Pixel coordinate grounding data
━━━━━━━━━━
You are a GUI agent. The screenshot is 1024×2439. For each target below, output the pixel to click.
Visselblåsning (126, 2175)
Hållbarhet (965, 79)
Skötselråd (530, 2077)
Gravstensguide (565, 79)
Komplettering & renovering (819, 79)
━━━━━━━━━━
■ THE TASK: All of the lines above must be returned exactly.

■ OUTPUT OF THE TASK:
You are a GUI agent. The screenshot is 1024×2439. For each target below, output the pixel to click.
Visselblåsning (126, 2175)
Hållbarhet (965, 79)
Skötselråd (530, 2077)
Gravstensguide (565, 79)
Komplettering & renovering (819, 79)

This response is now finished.